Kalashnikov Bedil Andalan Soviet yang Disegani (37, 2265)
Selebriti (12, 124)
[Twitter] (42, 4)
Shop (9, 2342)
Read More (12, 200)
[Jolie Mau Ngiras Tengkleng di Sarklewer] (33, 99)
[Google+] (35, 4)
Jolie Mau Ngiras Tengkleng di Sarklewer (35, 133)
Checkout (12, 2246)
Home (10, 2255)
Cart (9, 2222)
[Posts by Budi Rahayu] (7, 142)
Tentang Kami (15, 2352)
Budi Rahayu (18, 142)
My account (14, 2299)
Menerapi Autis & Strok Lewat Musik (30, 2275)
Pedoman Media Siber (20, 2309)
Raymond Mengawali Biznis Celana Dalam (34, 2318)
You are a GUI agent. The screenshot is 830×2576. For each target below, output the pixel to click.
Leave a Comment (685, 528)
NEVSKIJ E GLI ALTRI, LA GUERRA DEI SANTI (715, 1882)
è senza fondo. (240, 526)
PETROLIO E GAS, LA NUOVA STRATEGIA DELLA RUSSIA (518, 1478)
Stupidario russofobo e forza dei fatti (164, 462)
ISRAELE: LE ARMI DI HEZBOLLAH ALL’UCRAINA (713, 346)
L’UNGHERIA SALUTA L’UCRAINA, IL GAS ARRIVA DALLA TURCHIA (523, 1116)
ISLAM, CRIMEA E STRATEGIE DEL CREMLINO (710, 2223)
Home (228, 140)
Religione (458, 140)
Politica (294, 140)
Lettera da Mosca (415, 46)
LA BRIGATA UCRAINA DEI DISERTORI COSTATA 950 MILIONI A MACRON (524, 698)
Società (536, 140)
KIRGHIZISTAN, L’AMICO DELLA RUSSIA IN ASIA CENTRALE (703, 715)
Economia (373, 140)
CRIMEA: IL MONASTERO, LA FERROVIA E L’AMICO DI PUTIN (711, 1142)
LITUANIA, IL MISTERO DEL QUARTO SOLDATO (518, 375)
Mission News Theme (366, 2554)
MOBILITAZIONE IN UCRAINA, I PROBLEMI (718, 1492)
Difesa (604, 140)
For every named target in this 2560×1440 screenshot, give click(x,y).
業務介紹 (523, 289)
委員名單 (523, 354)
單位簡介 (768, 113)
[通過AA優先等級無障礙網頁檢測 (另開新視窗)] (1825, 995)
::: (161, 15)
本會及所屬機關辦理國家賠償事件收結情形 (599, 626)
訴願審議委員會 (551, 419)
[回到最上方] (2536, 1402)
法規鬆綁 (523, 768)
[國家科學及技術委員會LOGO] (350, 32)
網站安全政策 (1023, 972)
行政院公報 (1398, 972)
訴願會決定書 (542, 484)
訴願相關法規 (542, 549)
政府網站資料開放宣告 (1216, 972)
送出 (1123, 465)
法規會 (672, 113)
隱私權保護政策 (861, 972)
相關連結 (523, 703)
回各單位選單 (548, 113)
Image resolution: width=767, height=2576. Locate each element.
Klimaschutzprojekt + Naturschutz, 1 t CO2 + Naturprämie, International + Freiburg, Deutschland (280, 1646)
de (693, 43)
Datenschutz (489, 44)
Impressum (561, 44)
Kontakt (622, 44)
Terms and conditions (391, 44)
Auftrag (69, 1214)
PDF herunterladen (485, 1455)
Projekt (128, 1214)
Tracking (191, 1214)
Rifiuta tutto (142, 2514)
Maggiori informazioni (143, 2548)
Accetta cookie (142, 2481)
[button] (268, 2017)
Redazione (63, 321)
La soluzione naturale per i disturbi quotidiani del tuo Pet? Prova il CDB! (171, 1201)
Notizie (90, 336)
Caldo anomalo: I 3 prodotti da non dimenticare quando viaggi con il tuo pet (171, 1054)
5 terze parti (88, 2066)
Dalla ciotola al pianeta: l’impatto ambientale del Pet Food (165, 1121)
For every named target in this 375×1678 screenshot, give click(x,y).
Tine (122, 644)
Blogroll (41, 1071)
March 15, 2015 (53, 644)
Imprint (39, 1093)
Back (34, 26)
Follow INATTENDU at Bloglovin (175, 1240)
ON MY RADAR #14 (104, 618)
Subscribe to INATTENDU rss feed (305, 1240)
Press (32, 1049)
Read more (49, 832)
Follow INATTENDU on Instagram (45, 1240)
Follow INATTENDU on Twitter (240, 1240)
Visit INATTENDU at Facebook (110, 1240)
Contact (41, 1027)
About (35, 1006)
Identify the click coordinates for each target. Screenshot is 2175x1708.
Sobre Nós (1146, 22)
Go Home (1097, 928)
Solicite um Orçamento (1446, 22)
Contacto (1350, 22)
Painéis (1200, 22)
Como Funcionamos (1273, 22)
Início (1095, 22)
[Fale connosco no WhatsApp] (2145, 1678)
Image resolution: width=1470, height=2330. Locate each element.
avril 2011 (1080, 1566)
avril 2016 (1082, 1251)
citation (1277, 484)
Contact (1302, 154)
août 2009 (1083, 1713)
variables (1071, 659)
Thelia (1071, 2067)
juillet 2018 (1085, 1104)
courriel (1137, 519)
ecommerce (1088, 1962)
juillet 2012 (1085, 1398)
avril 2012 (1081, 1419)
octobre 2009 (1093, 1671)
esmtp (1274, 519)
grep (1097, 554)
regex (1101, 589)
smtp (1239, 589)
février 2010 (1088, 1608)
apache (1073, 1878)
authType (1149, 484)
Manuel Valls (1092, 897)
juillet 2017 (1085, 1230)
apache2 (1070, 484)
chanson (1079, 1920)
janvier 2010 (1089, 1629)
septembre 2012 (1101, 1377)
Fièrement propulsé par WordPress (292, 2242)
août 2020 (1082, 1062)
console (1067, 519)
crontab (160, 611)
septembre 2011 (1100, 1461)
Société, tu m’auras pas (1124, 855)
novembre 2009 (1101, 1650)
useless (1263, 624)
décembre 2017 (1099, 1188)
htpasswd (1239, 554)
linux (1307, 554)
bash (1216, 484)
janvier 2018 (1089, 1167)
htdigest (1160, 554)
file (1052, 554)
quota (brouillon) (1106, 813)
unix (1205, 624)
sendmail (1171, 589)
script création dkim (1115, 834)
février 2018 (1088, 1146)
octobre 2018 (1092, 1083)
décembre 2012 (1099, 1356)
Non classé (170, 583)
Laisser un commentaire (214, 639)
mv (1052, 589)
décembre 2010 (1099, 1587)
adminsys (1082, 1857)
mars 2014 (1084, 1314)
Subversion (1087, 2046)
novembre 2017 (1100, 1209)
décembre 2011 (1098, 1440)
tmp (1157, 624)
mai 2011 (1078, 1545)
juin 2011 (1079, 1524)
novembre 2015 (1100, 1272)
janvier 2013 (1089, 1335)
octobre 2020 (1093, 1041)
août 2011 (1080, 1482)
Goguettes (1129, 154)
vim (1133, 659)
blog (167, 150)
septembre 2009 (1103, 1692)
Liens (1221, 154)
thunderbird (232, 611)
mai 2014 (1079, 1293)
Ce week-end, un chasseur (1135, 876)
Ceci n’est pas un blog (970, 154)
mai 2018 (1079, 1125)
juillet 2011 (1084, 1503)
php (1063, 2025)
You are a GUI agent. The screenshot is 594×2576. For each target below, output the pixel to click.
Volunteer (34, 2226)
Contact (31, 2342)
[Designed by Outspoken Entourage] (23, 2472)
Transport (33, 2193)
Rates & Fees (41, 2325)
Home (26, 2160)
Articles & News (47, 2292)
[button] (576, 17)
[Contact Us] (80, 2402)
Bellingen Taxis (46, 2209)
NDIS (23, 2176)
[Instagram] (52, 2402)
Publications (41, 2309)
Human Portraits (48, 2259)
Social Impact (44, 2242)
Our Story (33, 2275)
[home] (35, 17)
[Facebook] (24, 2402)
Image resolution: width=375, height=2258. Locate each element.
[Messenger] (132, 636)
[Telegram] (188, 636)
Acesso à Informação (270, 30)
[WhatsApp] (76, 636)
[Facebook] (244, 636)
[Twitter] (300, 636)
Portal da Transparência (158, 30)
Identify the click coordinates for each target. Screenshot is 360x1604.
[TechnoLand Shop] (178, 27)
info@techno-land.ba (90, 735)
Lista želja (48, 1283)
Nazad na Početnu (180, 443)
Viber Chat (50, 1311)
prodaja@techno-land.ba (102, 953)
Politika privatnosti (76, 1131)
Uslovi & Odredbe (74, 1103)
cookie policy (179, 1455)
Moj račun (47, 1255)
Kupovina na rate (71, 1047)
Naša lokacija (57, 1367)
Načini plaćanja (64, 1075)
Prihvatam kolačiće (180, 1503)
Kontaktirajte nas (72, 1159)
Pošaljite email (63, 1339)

* **Your task**
Give only the lines from the one holding "隱私權保護政策 (861, 972)" through the one holding "Dalla ciotola al", each restated exactly as it appears above.

* **Output below**
隱私權保護政策 (861, 972)
相關連結 (523, 703)
回各單位選單 (548, 113)
Image resolution: width=767, height=2576. Locate each element.
Klimaschutzprojekt + Naturschutz, 1 t CO2 + Naturprämie, International + Freiburg, Deutschland (280, 1646)
de (693, 43)
Datenschutz (489, 44)
Impressum (561, 44)
Kontakt (622, 44)
Terms and conditions (391, 44)
Auftrag (69, 1214)
PDF herunterladen (485, 1455)
Projekt (128, 1214)
Tracking (191, 1214)
Rifiuta tutto (142, 2514)
Maggiori informazioni (143, 2548)
Accetta cookie (142, 2481)
[button] (268, 2017)
Redazione (63, 321)
La soluzione naturale per i disturbi quotidiani del tuo Pet? Prova il CDB! (171, 1201)
Notizie (90, 336)
Caldo anomalo: I 3 prodotti da non dimenticare quando viaggi con il tuo pet (171, 1054)
5 terze parti (88, 2066)
Dalla ciotola al pianeta: l’impatto ambientale del Pet Food (165, 1121)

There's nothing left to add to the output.